A text generation model finetuned on Magic: The Gathering cards up to the Phyrexia: All Will Be One set (February 10, 2023). The base flan-t5-xl was finetuned for 1 "epoch" of card data using the LoRA technique in the PEFT library; this repo contains about 9M hyperparameters for the LoRA adapters.

This model has strong support for out-of-domain inputs, such as generating a card with the name "San Francisco" (all generations will be Lands) or generating cards based on real life people and objects (the flavor text will often take into account the subtext; be ethical!)

Usage

It is very strongly recommended to use this Colab Notebook to generate from the model as it requires some preprocessing and postprocessing both to get the inputs/outputs into the correct format and to extract the generated results, in addition to handling edge cases such as various unicode dashes.

Example input:

Write a Magic: The Gathering card with these characteristics: manaCost : [2][R]|text : Menace
Players can't gain life.
Whenever another creature enters the battlefield, Rampaging Ferocidon deals 1 damage to that creature's controller.

Example output:

name : Rampaging Ferocidon|manaCost : [2][R]|type : Creature — Dinosaur|rarity : rare|text : Menace
 Players can't gain life.
 Whenever another creature enters the battlefield, Rampaging Ferocidon deals 1 damage to that creature's controller.|flavorText : All raptors are aggressive, but ferocidons seem to enjoy their prey's pain.|ptl : 3/3

The card encoding is somewhat unusual due to the constraints of the T5 SentencePiece tokenizer, which apparently does not contain the characters {}~ commonly used to encode Magic cards for training AI.

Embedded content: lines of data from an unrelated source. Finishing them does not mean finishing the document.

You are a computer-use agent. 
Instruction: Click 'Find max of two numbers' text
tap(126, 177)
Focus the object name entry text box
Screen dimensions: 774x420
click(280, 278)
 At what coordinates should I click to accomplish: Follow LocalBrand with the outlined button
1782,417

The tokenizer also assumes a \n token is added to the default T5 tokenizer, as that is necessary for proper detokenization and the model was trained in that way. You can do this by adding tokenizer.add_special_tokens({"additional_special_tokens": [AddedToken("\n")]})

Training Techniques

The model was also trained with two techniques to increase diversity and coherency of the output: hierarchal sampling and subset sampling.

Hierarchal Sampling

There are many, more Creature cards than any other types of cards in Magic, therefore any model trained on a straight corpus will be biased toward Creatures. To work around this, a train-time data processor is used to select cards from the types Creature, Instant, Enchantment, Sorcery, Artifact, Land, Planeswalker, all with equal probability.

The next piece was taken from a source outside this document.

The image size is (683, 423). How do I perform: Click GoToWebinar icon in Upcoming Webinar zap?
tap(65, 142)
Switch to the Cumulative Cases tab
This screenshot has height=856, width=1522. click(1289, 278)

Two caveats here: a) we can no longer guarantee the model will ever see all input data and b) it will likely see redundant cards from underepresented groups and thus risks memorization. The latter one can be fixed with...

Subset Sampling

Also during train-time, the model will receive a random subset of the fields in the input card (including receiving zero information, to generate a card from scratch). The approach also models how users would use the model in practice. This technique makes it extremely unlikely for the model to see the same inputs twice, even if it trying to predict the same card multiple times. It also encourages the model to learn from near-infinite combinations of semantic inputs, which works well for T5's encoder-decoder structure.

This technique also creates an intentional data leakage between input/output, which is desirable for this use case to ensure selected inputs are present in the output.

Notes

  • The model is still very bad at generating cards that follow the Magic "color pie" like other similar models
  • The card generations remains coherent even at high temperatures (1.5) which is new.

License

MIT